At a minimum, this is convenient in terms of the fact that hundreds of kilovolts can be transmitted over power lines, and then brought to the usual 0.4 kV by transformers. The transformer is relatively simple and does not require electronics.
With a constant, such a focus will not work. Even at a few kV find semiconductors already hemorrhoids.
And transmitting low voltage will not work, because. superconductors have not yet been laid in every house, and without them, thousands of amperes cannot be passed to consumers. :)
And it's easier to do a change with a generator right away.
Electric motors at a break are simpler and do not require as much attention as brush motors at a constant. (Although now all this is somewhat changing, but it used to be very relevant)

It doesn't just change, it changes in a sine (or cosine) fashion.
This is very convenient for many reasons:
1) The derivative of the sine is the cosine. And it is the same in form, i.e. this is the same sine, only shifted by 90 degrees in phase. Those. devices that operate as a derivative (a transformer, or an inductor, for example) and the output is also alternating current.
2) The antiderivative of the sine is also a cosine (minus cosine). And here the same thing.
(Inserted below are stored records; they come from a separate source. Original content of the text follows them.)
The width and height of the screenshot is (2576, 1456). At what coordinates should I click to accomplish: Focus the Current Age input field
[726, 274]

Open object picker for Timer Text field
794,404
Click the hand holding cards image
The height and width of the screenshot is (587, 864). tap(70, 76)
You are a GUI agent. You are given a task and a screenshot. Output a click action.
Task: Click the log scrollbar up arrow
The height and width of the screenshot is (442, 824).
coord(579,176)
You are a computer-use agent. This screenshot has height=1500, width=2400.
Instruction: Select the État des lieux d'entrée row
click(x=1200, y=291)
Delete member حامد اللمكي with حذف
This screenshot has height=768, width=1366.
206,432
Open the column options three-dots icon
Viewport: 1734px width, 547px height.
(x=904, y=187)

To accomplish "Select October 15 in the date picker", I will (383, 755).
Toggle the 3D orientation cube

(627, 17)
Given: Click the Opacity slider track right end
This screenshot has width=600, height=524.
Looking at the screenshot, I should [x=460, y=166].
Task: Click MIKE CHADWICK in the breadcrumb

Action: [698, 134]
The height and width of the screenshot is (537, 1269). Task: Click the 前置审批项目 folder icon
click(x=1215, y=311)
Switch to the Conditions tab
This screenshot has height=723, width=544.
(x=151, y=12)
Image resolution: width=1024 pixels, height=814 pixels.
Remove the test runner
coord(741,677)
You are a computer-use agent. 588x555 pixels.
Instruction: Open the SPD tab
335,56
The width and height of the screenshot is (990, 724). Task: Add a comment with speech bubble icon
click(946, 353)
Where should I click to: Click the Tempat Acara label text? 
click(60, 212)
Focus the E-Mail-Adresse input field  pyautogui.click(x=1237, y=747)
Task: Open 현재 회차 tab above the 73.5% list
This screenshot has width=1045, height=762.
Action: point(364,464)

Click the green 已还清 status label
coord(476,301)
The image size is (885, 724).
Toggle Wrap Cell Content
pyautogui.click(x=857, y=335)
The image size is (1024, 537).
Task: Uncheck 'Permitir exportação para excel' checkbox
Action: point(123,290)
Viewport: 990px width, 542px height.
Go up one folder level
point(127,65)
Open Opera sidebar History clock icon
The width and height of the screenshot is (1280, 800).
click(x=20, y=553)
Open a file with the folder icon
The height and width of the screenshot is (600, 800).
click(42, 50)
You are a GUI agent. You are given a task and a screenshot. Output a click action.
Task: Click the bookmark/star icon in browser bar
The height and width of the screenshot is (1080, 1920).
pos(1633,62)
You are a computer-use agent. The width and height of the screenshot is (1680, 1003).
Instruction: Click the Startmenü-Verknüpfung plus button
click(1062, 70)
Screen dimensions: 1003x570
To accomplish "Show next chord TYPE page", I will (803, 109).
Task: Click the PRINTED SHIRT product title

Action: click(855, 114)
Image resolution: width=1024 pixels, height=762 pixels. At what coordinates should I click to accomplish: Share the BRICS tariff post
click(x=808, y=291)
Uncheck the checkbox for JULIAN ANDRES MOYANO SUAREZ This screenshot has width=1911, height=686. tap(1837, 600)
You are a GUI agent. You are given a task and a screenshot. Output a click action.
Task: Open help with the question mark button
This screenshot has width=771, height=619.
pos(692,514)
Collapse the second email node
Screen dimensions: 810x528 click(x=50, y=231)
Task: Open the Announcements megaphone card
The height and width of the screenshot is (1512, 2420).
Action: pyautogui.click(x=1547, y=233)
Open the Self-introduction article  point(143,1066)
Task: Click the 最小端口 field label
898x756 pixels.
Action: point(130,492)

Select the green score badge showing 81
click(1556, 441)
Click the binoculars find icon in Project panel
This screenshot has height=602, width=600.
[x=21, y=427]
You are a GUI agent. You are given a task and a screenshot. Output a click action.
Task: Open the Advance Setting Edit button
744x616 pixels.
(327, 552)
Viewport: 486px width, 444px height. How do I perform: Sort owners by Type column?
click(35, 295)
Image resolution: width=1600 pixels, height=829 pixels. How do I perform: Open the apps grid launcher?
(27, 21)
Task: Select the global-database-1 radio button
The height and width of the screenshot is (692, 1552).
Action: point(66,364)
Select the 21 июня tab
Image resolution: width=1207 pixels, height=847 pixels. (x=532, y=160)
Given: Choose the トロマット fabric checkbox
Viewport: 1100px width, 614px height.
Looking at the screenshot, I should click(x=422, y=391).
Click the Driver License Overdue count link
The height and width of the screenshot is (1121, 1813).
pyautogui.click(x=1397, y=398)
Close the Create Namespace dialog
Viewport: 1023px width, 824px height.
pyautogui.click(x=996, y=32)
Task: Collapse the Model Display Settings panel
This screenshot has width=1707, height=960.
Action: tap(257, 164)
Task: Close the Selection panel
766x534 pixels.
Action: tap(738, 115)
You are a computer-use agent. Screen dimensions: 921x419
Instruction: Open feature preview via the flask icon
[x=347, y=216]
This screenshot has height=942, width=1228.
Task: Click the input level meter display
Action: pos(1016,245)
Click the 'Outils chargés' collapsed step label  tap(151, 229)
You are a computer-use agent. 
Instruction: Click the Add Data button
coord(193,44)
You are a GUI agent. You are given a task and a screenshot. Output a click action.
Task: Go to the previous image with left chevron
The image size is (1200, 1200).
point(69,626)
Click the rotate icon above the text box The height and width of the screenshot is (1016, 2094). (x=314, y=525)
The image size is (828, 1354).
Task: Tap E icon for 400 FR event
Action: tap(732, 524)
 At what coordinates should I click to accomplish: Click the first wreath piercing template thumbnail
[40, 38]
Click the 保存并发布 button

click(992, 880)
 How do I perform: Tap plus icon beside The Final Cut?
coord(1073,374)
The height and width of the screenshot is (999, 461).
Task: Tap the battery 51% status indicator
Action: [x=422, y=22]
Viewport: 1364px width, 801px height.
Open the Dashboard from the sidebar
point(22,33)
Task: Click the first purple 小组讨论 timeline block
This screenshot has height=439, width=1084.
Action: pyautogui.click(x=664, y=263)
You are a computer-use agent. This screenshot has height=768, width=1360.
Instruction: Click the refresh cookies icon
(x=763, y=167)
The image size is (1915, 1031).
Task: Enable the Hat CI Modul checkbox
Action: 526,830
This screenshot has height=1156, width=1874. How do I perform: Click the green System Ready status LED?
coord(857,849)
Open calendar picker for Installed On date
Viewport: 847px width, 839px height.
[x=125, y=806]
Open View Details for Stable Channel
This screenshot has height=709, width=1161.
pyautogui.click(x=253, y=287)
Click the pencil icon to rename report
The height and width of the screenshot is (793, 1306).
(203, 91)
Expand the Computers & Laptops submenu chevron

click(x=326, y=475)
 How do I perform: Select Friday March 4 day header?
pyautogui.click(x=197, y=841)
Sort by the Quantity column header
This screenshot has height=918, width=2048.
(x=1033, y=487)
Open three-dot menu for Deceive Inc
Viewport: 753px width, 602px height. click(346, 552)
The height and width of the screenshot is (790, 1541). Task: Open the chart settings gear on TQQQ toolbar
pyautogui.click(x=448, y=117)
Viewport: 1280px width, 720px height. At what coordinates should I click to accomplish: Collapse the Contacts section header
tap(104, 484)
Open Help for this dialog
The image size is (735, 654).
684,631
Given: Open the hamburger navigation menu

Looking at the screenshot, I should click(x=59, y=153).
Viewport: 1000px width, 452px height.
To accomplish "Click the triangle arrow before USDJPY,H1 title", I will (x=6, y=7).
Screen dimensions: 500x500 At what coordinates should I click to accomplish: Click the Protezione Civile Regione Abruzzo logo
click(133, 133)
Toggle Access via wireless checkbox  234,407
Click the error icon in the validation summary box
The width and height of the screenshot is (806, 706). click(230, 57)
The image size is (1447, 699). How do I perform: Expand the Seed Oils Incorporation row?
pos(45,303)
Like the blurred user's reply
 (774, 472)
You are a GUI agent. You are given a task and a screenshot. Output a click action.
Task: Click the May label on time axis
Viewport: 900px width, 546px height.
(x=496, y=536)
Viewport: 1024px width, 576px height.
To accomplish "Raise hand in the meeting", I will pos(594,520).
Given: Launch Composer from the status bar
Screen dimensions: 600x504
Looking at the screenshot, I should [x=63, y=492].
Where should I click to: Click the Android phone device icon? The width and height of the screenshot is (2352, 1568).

If the device works as an integrator (capacitor, for example), then again, the shape remains unchanged.
All this greatly simplifies the formulas, as a result, you can simply draw vector diagrams instead of solving a bunch of integrals and derivatives
3) As mentioned above, AC electric machines are more reliable
4) The easiest way to get a sine is by rotating the circuit in a constant magnetic field.
ЭДС=-Ф(t)'=-(B*S*cos(w*t))'=B*S*w*sin(w*t)
The formula is "school", but the essence should be clear - we change the angle evenly ( alpha=wt ) and we get harmonic oscillations of the induction EMF at the output.